It sounds quite colloquial, but then, the phrasal verb “to get left [behind]” always does. In any event, it should probably instead be:
- If I’d run faster, I wouldn’t have gotten left.
As opposed to the simple past:
- Because I didn’t run faster, I got left.
This is because in North America, “have got” normally means that you possess something.
- I don’t think I’ve got that one with me any longer.
- I’ve got just one thing to say to you, young man, and it isn’t going to be pretty.
There are all kinds of “to get XXX” phrasal verbs that work the same way as to get left:
- I haven’t gotten stuck with the bill before.
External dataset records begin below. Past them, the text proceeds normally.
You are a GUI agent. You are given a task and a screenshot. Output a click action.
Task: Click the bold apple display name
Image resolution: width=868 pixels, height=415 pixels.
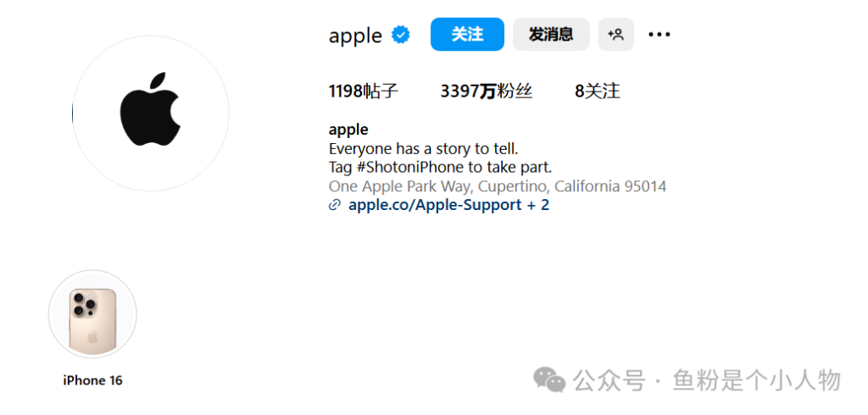click(348, 130)
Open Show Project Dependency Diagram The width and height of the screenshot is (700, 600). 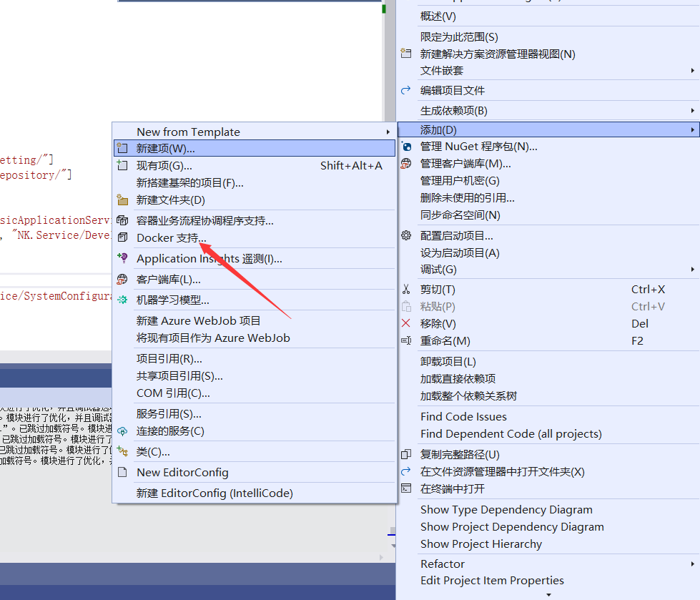[512, 527]
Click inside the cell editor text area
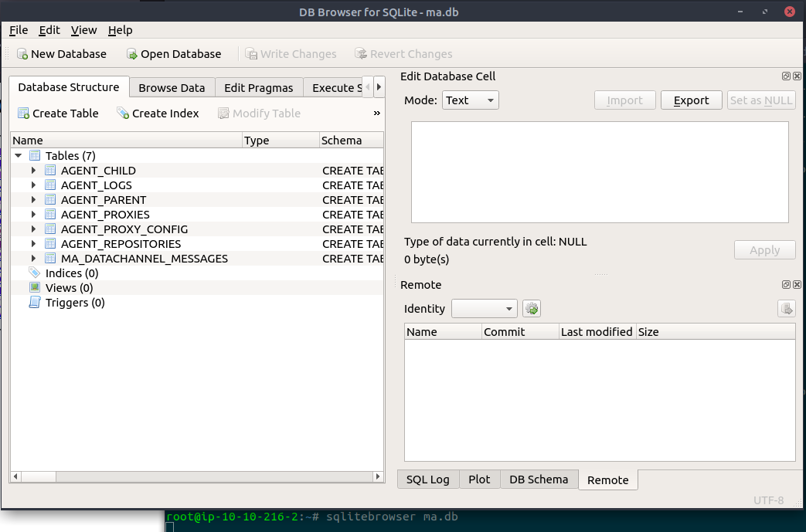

- I hadn’t ever gotten up so early before.
- I don’t think I’ve ever gotten so drunk before.
Those are perfectly grammatical and natural, whereas the got versions might well draw the copyeditor’s wrathful red pen.
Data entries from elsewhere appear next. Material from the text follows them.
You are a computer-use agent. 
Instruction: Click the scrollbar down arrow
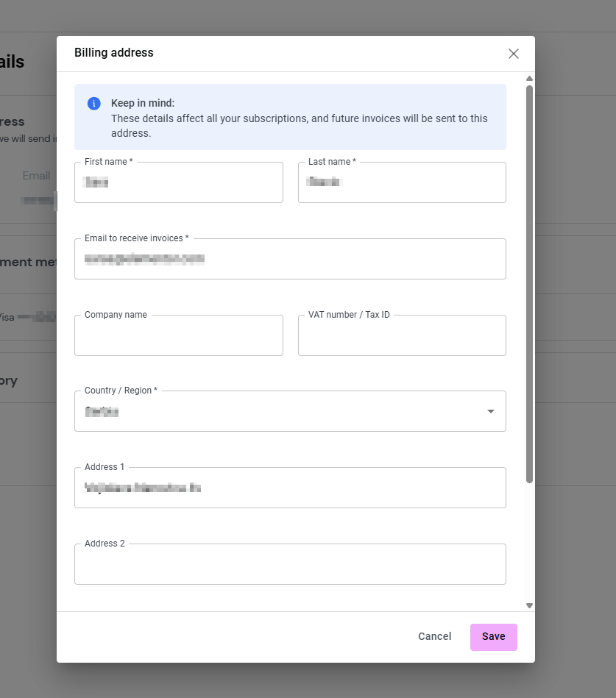coord(528,605)
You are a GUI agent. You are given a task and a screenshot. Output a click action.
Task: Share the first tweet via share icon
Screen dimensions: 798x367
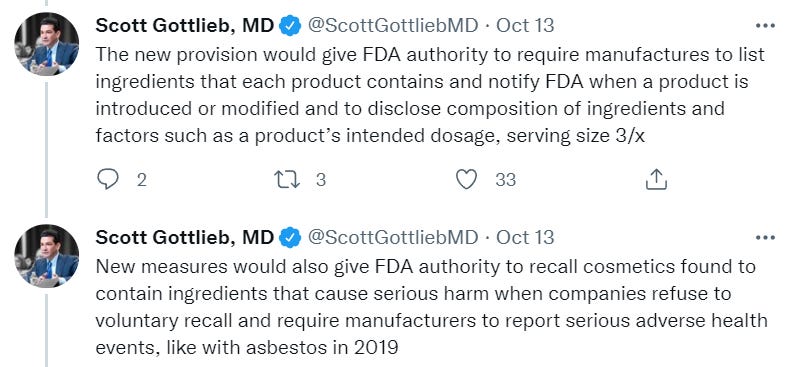656,180
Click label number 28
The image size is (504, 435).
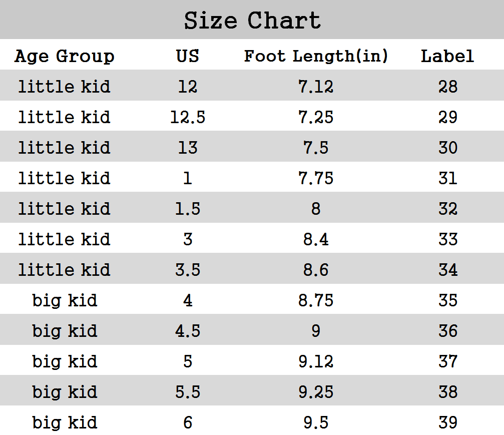pyautogui.click(x=447, y=87)
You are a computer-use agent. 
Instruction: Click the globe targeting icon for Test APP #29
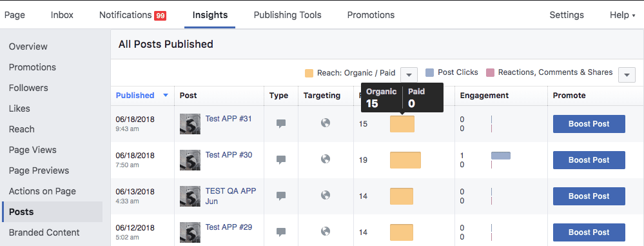[326, 231]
The construction, to get + past participle, acts as something of an anonymous passive in English.
- They picked me for captain. I was picked for captain by them. What happen to you today? Me, I got picked for captain — how ’bout you, sport?
- They called me into the office today. I was called into the principal’s office today. I got called into the office today.
- Why so glum? They sent me home from school today. I got sent home from school today.
- My teacher yelled at me today. I was yelled at by my teacher today. I got yelled at today. I’d never gotten yelled at before.
- They harassed her. She was harassed by them. She got harassed. She’s gotten harassed before.
- The fox ate the hen. The hen was eaten by the fox. What happened to the hen? The hen got eaten. How? I dunno, by a fox, maybe.
- They killed him. He was killed by them. He got killed. He’d gone and gotten himself killed the day before his discharge.
- His friends left him for dead. He was left for dead. He got left for dead. He’d been left behind before. He’d gotten left behind before.
- The bank really screwed you over that time. You were really screwed by the bank that time. You really got screwed that time. I’d never gotten so screwed as that time when the bank repossessed my tricycle.
- My boss promoted me today. I got promoted today.
One advantage of the get VERBed kind of passive is that it doesn’t require you to say who VERBed you.